Pregnancy is one of the most beautiful phases of a woman’s life. The soft tummy kicks from the baby and being treated like a delicate porcelain bowl are some of the beautiful pregnancy experiences women enjoy. But while great, pregnancy is not all sunshine and rainbows. During these nine months, your body undergoes immense changes, and despite what celebrities portray, it doesn’t exactly snap back after you deliver. In fact, two-thirds of women develop a condition known as diastasis recti, which causes the abdominal muscles to separate. If you’re among these stats, here are four tips on how to fix diastasis recti.

1. Practice Proper Posture

Other than good appearance, a good posture has been linked to a string of health benefits. For instance, good posture has been proven to help with back pain by decreasing the abnormal wearing of joint surfaces and preventing the spine from being fixed in abnormal positions. Also, when you maintain the proper posture, all your muscles are used efficiently; hence, your body uses less energy and, consequently, prevents fatigue.

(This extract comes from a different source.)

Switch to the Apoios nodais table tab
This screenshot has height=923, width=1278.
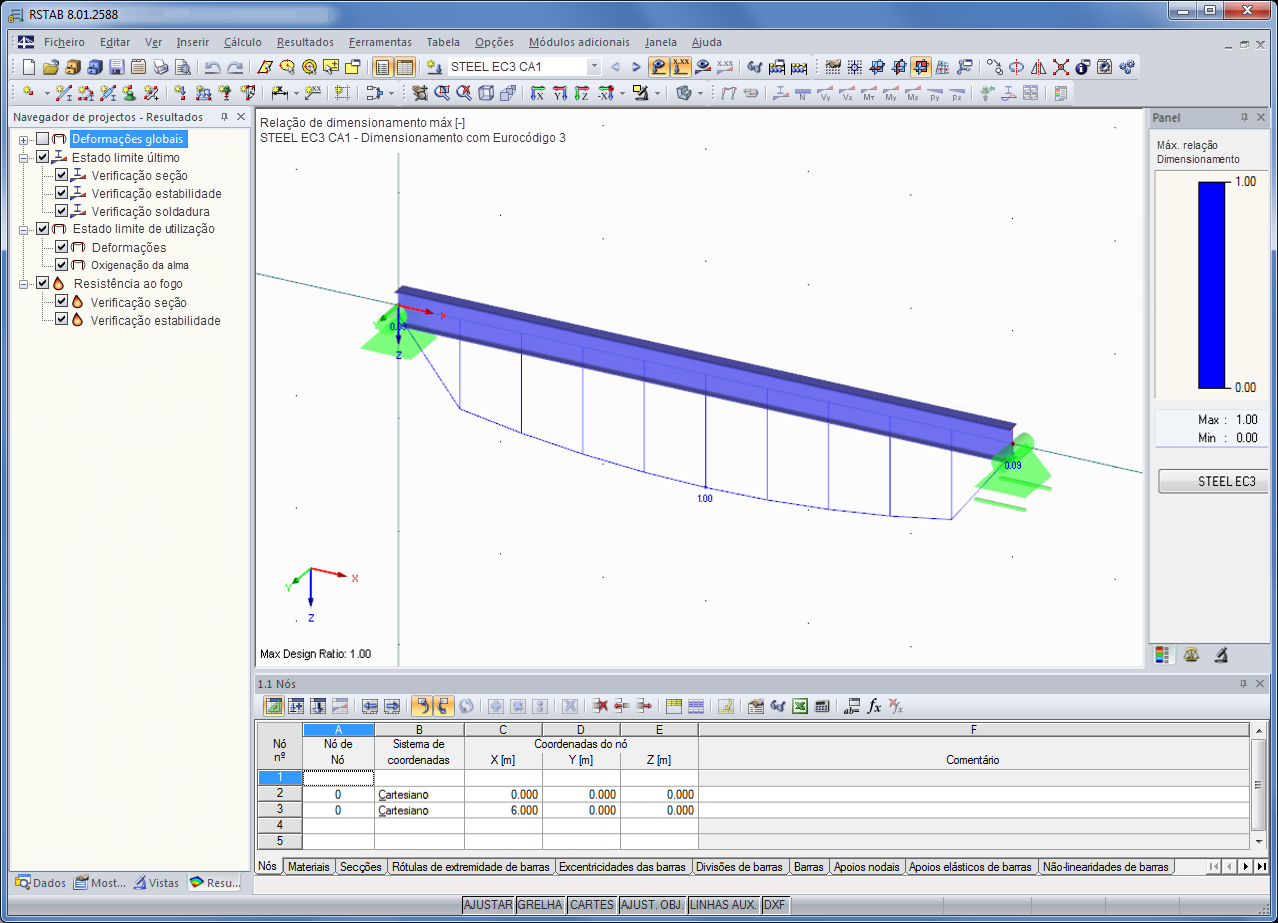pos(867,867)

What’s more, is that maintaining a good posture can also help speed up your diastasis recti recovery efforts. How? Well, proper posture ensures all bones and joints are aligned correctly, so all your muscles are used properly. With bones and joints properly aligned, it becomes easier to engage the deep abdominal muscles critical to diastasis recti recovery. So, if you’ve recently been on the search on how to fix diastasis recti, then the first step you should take is fixing your posture.

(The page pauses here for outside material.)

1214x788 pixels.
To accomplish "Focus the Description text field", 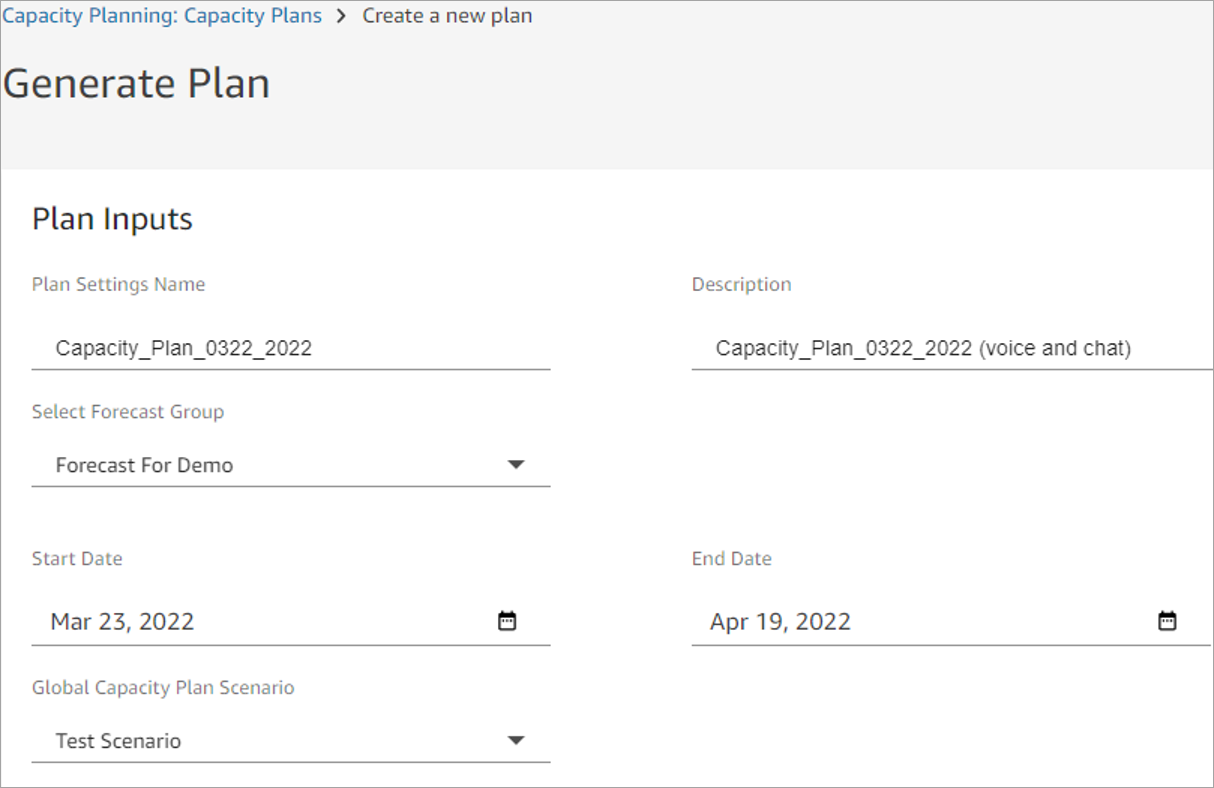I will 952,348.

2. Exercise! Exercise! Exercise!

As with proper posture, exercising has been proven to have immense benefits not only to those with diastasis recti, but also everyone out there. With that said, deep core exercising is one of the key ways to get rid of that frustrating baby pooch caused by diastasis recti. To be precise, you need to do more exercises that engage the transverse abdominis muscles as they usually offer support to the stretched out muscles, and as a result, enabling your core to rebuild itself.

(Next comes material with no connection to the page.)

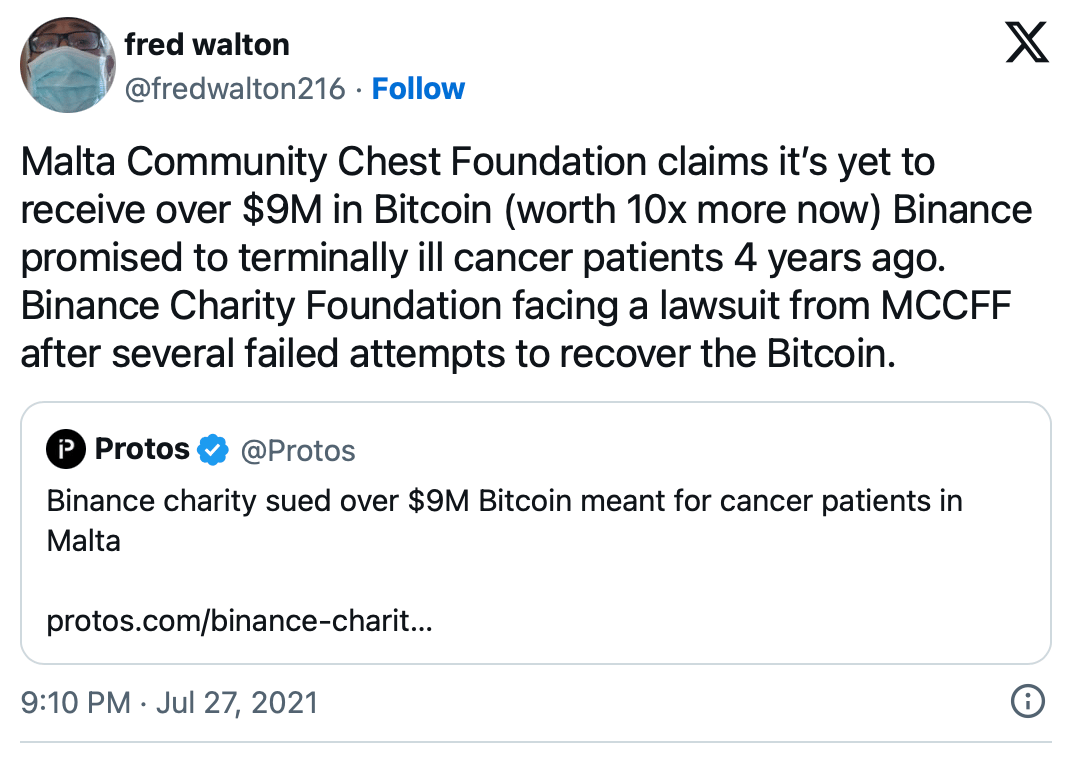Follow fredwalton216 via the Follow link

tap(418, 89)
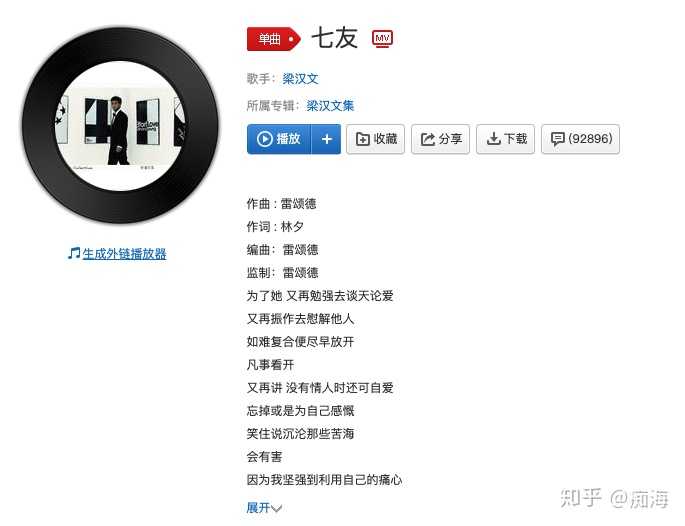Click the 收藏 folder icon button
This screenshot has height=526, width=685.
pyautogui.click(x=375, y=139)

While at it, also ensure you include workouts that help you regain strength in the diaphragm and pelvic areas and breathe in deeply as well. However, note, while it’s true diastasis recti causes a stubborn baby pooch, the key to exercising, in this case, is not to have a flat tummy, but to rebuild your muscles and eliminate the separation of muscles caused by the condition. Therefore, you should avoid any exercises that put a strain on your recti muscles or, rather, flat tummy exercises. You should instead do exercises that pull your belly in. Some of these include

  • Diaphragmatic breathing
  • C-curving
  • Standing push-ups
  • Side plank
  • Bridge pose
  • Double leg extension
  • Toe taps while lying on your back

3. Consider Using Medical Grade Diastasis Recti Splint

To further accelerate your healing process, consider using a medical-grade diastasis recti splint while exercising. It supports and, at the same time, compresses your lower-back abdomen, and as a result, reduces swelling caused by diastasis recti and supports the weak tissues. It is especially great if you’ve also been experiencing some of the diastasis recti symptoms such as poor posture and low back pain.

4. Know What to Avoid

There are certain things that you may unknowingly do that tend to worsen muscle separation. For instance, leaning forward while pushing a stroller tends to create extra pressure on your abdomen, and as a result, worsens diastasis recti. Using a front-loading baby carrier also has the same impact. Therefore, avoid activities which, even though simple, are strenuous or tend to create pressure on the abdomen as these motions cause further muscle separation.

It can be frustrating to have a baby-pooch that never goes away due to diastasis recti. However, this isn’t a permanent condition, and with the tips above, you can say goodbye to it.